Factor 1: Purpose and Character of the Use:

The 9th Circuit focused extensively on the first fair use factor and found that it favored the copyright owner. While the gossip magazine’s coverage of the celebrity wedding was deemed to be “news reporting,” the court determined that there are boundaries to this exception and that the news media does not get a free ride to use copyrighted works merely because they report on newsworthy events. The court also looked at whether the magazine’s use of the couple’s wedding photographs “transformed” them, or altered their purpose and character in a way that did not merely supplant the photographs
themselves. As these works were not cropped or creatively altered, the magazine argued that its purpose in using the photographs was transformative, as an exposé of a clandestine wedding night serves a different purpose than personally documenting a wedding event. However, the court rejected this broad interpretation of “transformative,” noting that it would create a blanket newsworthy exception in the fair use context, eviscerating the licensing rights of copyright owners who shoot editorial images. The court also found that the magazine’s use of the photographs was “undisputedly commercial” in nature, which weighs against a finding of fair use.

Factor 2: Nature of the Copyrighted Work:

The 9th Circuit also found that the second factor weighed against a finding of fair use. Although the wedding photographs were not highly artistic (they were point-and-shoot images), the court disagreed that
they were merely factual recitations of the nuptial events they documented. Importantly, the court also determined that the photographs’ status as unpublished works strongly weighed against a finding of fair use because the magazine’s publication of the photographs supplanted the couple’s right to control the first public dissemination of the photographs.

Factor 3: Amount and Substantiality of the Portion Used:

The third factor also weighed against fair use. The magazine used one hundred percent of the wedding photographs made available to them in their publication, including the “heart” of each photograph. Furthermore, the court determined that the magazine could have effectively and reliably reported on the couple’s wedding without the use of the photographs by publishing the couple’s publically available marriage certificate.

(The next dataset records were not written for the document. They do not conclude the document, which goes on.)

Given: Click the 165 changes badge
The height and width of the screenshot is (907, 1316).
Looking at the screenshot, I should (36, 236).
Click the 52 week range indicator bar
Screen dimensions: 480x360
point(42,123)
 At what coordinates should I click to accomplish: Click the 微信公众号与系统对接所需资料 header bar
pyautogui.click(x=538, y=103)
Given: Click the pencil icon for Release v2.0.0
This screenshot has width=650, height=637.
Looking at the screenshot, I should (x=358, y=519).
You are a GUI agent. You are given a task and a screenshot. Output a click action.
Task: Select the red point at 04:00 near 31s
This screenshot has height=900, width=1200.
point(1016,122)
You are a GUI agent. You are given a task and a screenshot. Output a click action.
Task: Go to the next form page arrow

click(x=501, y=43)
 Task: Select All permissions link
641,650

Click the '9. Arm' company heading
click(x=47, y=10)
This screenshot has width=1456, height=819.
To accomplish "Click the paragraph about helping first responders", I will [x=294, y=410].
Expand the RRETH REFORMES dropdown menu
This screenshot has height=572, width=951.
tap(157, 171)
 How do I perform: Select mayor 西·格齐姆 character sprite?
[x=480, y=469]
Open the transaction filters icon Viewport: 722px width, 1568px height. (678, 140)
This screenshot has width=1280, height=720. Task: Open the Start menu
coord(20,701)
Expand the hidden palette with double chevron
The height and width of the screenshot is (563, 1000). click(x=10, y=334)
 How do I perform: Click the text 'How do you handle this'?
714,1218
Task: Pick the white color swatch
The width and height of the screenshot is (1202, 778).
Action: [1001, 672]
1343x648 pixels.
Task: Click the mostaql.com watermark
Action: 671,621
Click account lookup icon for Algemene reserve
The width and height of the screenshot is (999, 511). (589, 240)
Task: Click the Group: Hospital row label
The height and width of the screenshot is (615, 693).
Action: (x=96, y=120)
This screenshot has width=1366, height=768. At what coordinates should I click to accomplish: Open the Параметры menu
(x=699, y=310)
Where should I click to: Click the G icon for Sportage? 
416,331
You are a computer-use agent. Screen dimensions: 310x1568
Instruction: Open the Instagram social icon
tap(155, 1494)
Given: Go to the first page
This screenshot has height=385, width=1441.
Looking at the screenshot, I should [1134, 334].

Factor 4: Effect Upon the Potential Market:

The final factor weighed against a finding of fair use as well. That the couple did not intend to sell the publication rights to their wedding photographs at the time of the lawsuit did not mean that a market did
not exist for the photographs if the couple later changed their minds and decided to sell. In fact, the magazine purchased the photographs for $1,500 from Viqueira, proving the existence of a market, and the couple had previously sold photographs of themselves to the magazine. Finally, the court noted that the potential market for the photographs dropped significantly once they were published by the magazine.

The Dissent:

Whereas the majority of the 9th Circuit found against the magazine on all of the fair use factors (relying on Supreme Court fair use cases for guidance and criticizing the dissent for not looking at each photograph as an individual work), the dissent expressed concerns that the majority’s opinion would thwart a free press by allowing celebrities to have extensive control over the use of their images to prevent embarrassing or incriminating photographs of themselves from being released.

Importance:

This decision is important in affirming that a photograph depicting a newsworthy event cannot be published without permission under fair use by merely depicting an event that is “newsworthy”. Fair use is more nuanced, and there is a difference between the rare instance when a photograph itself is the news (which may provide a viable fair use defense) and instances in which the use of a photograph merely illustrates the news (which may not qualify as fair use).